**Extrait présenté**
- - - - -

Monia Chokri : « Babysitter interroge notre époque dans une forme fantasmagorique »

Monia Chokri : « Babysitter interroge notre époque dans une forme fantasmagorique »

26 avril 2022
Cinéma
Nadia Tereszkiewicz dans « Babysitter » de Monia Chokri.
Nadia Tereszkiewicz dans « Babysitter » de Monia Chokri. Bac Films

Actrice révélée chez Xavier Dolan (Les Amours imaginaires, Laurence Anyways), Monia Chokri impose définitivement sa griffe de réalisatrice avec une comédie de mœurs qui mêle farce et fantastique, pour mieux questionner les rapports hommes-femmes après #MeToo. 


Babysitter sera à coup sûr reçu comme un film post-#MeToo. Or, la pièce de Catherine Léger que vous adaptez ici date de 2015… 

C’est la force des grands auteurs, d’être en avance sur leur temps. Je n’ai découvert la pièce qu’en 2018, et j’ai tout de suite eu envie de l’adapter. Par l’humour de la situation, on pouvait raconter notre époque. Mais je ne voulais pas d’un film uniquement réaliste, parce que ça aurait manqué de cinéma. J’avais envie d’explorer le médium, de me donner un défi comme cinéaste. 

Cette atmosphère de conte fantastique, voire horrifique, qui parcourt Babysitter n’était donc pas présente dans la pièce ?

Pas du tout. Au contraire, la pièce était très réaliste. Mais je me suis dit que si je l’emmenais vers le conte, alors toutes les digressions fantasmagoriques deviendraient possibles. Ça me permettait aussi de faire accepter au spectateur des choses qui passaient mieux au théâtre, comme l’intrusion de cette baby-sitter sans passé ni futur, qui arrive dans l’histoire comme un cheveu sur la soupe.

J’ai pensé à utiliser les codes du cinéma érotique et du cinéma d’horreur, parce que ce sont deux genres qui ont beaucoup malmené les femmes.

Les archétypes féminins dans l’horreur sont souvent des personnages puissants, dangereux. Des menaces. Je trouve ça intéressant que l’horreur vienne des femmes : d’une certaine manière, ça exprime la peur qu’elles prennent le pouvoir. Je me suis dit que j’allais utiliser ces codes misogynes dans un film qui questionne la domination. C’est un problème central à mes yeux, dans le couple comme dans la société en général. 

Le film joue avec les codes du genre, mais n’en est pas vraiment un… 

Ce n’est en effet pas tant un film de genre qu’un film psychanalytique. Catherine avait écrit la pièce en période de post-partum, alors qu’elle dormait peu. Or, quand on manque de sommeil, notre perception des choses est brouillée, il y a une distorsion de la réalité. C’est ça qui m’a fait penser à l’idée de l’hypnose. Je ne la nomme pas de manière frontale mais c’est une des clés du film : il faut comprendre que la baby-sitter hypnotise les autres personnages. On dit souvent d’une femme très jolie qu’elle hypnotise ceux qu’elle rencontre. Mais ce sont les gens qui décrètent que cette femme hypnotise, qui projettent quelque chose sur elle. Comme si c’était dangereux, comme si elle avait un pouvoir ! Donc je me suis dit : tant qu’à faire, la baby-sitter va littéralement hypnotiser les autres personnages. À trois moments clés du film. Et cette idée de l’hypnose me ramenait encore une fois au genre, au fantastique.

- - - - -

**Données**
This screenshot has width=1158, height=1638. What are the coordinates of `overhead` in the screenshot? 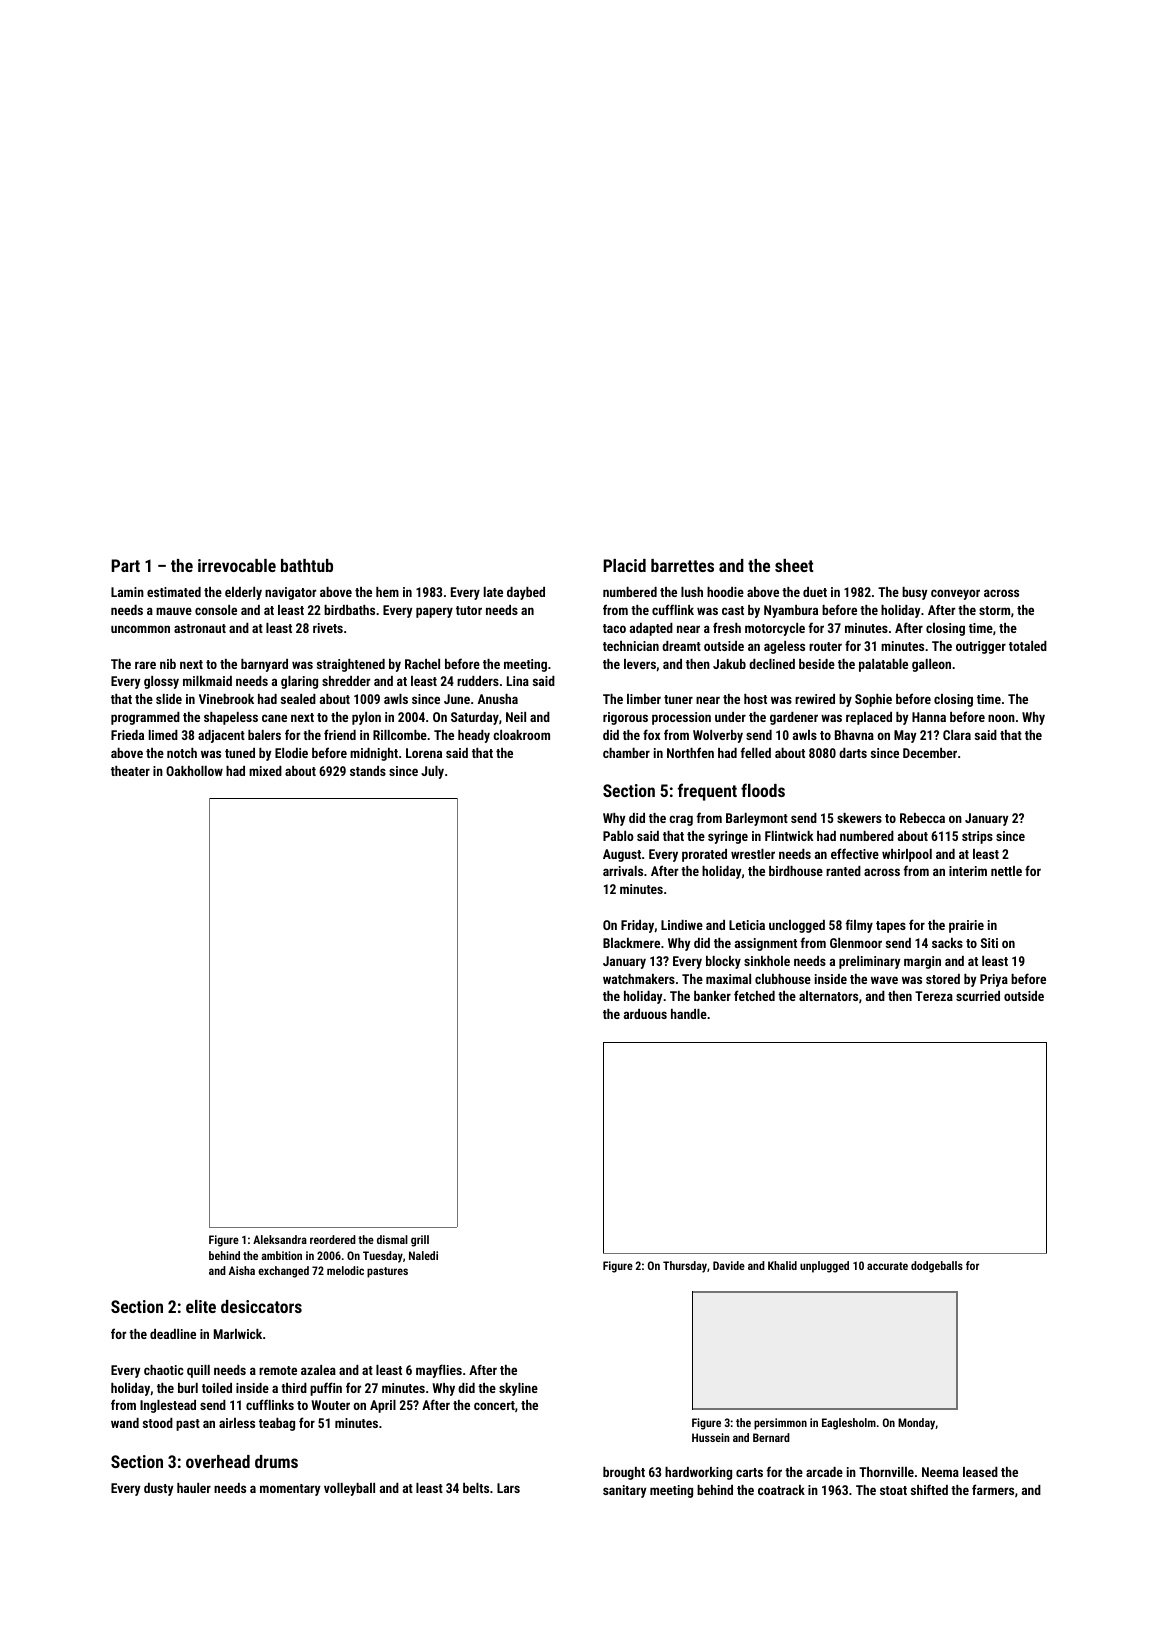 It's located at (218, 1461).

- - - - -

**Objectif**
Pouvez-vous poursuivre l'entretien avec Monia Chokri sur Babysitter, en enchaînant après la dernière phrase de sa réponse ?

**Réponse attendue**
 

Quelles étaient vos principales références filmiques ? 

Les films de Dario Argento. Mise à mort du cerf sacré, de Yorgos Lanthimos. Les Lèvres rouges, de Harry Kumel. La Servante écarlate – pas la série, mais la première adaptation au cinéma, par Volker Schlöndorff. J’avais surtout beaucoup en tête le cinéma américain académique. Il y a deux moments filmés à la Steadycam, mais sinon on est toujours en plans fixes, très léchés. Enfin, il y a un autre film qui a été déterminant, c’est Trois Femmes, de Robert Altman. Je ne l’avais jamais vu, je l’ai découvert par hasard deux jours avant le tournage, et il m’a bouleversée. C’est un film tellement libre, qui m’a fait comprendre que je devais avoir l’audace de la liberté. Je me suis dit qu’il fallait que je m’autorise tout, même les excès. 

Et dans le registre de la comédie ? 

J’adore le cinéma des frères Coen, où l’humour vient du texte, bien sûr, mais d’abord de la mise en scène. Le grand défi de Babysitter, c’était de réaliser une comédie esthétique. On a toujours peur de perdre un peu d’humour si on met trop en scène, si on ne laisse pas assez de liberté aux acteurs. La limite est fragile. C’est pour ça que la comédie est considérée comme un genre mineur, alors que c’est l’un des plus difficiles à réussir. 

« Babysitter » de Monia Chokri
« Babysitter » de Monia Chokri Bac Films

Babysitter s’inscrit dans une conversation contemporaine autour du féminisme, de l’égalité hommes-femmes… Comment jugez-vous la réception du film, sur un plan « sociétal » ?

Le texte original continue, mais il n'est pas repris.